BEGIN Information given

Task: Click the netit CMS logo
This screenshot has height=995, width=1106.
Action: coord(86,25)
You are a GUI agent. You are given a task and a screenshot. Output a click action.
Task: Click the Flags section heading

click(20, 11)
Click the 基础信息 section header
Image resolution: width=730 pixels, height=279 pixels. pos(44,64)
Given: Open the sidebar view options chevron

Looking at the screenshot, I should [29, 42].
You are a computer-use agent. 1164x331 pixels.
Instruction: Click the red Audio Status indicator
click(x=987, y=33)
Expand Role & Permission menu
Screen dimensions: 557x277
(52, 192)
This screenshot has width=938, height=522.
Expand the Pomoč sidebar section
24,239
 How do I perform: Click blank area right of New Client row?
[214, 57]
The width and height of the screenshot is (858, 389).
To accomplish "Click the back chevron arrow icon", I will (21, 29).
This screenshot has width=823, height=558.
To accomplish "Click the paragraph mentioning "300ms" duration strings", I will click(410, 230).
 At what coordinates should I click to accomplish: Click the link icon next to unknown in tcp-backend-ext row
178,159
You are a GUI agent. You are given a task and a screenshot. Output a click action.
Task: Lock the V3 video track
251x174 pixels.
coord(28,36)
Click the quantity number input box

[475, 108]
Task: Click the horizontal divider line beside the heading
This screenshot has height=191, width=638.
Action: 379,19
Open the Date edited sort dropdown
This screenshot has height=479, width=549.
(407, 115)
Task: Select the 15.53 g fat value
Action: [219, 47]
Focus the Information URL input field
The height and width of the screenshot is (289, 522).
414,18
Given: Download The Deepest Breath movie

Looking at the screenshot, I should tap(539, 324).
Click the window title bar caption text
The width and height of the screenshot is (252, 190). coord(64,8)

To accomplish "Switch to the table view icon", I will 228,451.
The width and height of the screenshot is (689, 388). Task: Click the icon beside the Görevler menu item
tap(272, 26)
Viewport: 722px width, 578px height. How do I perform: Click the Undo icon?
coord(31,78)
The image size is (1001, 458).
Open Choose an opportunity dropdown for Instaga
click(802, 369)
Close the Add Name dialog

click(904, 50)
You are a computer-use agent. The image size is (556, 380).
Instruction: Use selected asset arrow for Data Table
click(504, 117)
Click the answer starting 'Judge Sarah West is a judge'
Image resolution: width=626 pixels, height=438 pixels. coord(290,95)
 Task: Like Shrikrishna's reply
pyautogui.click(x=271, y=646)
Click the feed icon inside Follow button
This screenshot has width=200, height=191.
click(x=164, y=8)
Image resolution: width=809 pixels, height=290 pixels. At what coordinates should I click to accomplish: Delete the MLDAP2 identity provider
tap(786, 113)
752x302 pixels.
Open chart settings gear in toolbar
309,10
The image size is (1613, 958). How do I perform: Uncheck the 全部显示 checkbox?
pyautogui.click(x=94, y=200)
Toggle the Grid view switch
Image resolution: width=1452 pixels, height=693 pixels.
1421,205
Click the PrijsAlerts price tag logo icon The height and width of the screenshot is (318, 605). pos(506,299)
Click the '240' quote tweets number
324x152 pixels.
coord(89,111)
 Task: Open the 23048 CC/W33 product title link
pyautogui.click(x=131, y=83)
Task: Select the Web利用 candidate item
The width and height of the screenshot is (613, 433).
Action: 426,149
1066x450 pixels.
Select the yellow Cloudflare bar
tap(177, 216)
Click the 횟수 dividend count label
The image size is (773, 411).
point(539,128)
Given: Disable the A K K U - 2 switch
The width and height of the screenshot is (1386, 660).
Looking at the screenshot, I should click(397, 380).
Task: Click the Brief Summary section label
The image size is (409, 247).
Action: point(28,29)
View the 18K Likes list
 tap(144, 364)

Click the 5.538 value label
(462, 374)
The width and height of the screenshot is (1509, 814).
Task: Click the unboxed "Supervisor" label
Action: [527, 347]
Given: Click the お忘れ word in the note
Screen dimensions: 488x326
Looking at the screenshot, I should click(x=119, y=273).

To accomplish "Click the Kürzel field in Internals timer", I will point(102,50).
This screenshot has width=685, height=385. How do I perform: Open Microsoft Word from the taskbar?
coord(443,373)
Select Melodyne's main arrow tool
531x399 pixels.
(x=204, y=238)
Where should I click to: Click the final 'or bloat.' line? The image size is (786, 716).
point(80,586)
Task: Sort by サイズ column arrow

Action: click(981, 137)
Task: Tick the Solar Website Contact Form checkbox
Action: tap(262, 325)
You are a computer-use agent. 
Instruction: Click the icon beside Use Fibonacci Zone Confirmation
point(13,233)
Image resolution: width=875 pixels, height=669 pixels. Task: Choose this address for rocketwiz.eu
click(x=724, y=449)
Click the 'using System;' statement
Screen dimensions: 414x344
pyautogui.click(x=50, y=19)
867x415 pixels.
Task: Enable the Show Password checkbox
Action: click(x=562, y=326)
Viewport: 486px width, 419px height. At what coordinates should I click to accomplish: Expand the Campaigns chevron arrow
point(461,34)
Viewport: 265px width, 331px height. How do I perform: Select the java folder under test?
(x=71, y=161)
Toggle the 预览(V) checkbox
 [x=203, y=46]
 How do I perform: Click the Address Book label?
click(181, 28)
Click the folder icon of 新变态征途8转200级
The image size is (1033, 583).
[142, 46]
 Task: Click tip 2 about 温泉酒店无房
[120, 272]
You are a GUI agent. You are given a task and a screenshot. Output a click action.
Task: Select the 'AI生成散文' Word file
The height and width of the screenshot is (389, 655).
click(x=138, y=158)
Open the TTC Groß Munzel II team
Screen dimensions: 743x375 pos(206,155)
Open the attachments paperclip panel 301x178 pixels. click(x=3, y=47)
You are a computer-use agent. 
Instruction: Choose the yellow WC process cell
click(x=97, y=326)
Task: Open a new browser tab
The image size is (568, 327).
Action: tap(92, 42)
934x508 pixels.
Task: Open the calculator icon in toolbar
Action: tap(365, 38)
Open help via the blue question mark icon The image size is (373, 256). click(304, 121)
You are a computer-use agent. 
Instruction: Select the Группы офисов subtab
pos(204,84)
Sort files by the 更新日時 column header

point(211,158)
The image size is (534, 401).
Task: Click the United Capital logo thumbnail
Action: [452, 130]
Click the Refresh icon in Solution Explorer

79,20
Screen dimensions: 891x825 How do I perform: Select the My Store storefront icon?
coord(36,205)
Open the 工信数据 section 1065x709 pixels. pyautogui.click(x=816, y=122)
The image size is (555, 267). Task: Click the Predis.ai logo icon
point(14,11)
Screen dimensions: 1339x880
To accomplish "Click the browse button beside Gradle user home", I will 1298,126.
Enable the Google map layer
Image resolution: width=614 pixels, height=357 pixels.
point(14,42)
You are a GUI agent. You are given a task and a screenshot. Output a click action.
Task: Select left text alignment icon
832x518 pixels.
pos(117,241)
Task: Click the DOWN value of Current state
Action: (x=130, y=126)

END Information given

> Instructions for the task:
Please copy, exactly and with nothing else, the lines above beginning at the line that has "How do I perform: Click the Address" and ending with the line that has "Task: Open a new browser tab".

> Exercise solution:
 How do I perform: Click the Address Book label?
click(181, 28)
Click the folder icon of 新变态征途8转200级
The image size is (1033, 583).
[142, 46]
 Task: Click tip 2 about 温泉酒店无房
[120, 272]
You are a GUI agent. You are given a task and a screenshot. Output a click action.
Task: Select the 'AI生成散文' Word file
The height and width of the screenshot is (389, 655).
click(x=138, y=158)
Open the TTC Groß Munzel II team
Screen dimensions: 743x375 pos(206,155)
Open the attachments paperclip panel 301x178 pixels. click(x=3, y=47)
You are a computer-use agent. 
Instruction: Choose the yellow WC process cell
click(x=97, y=326)
Task: Open a new browser tab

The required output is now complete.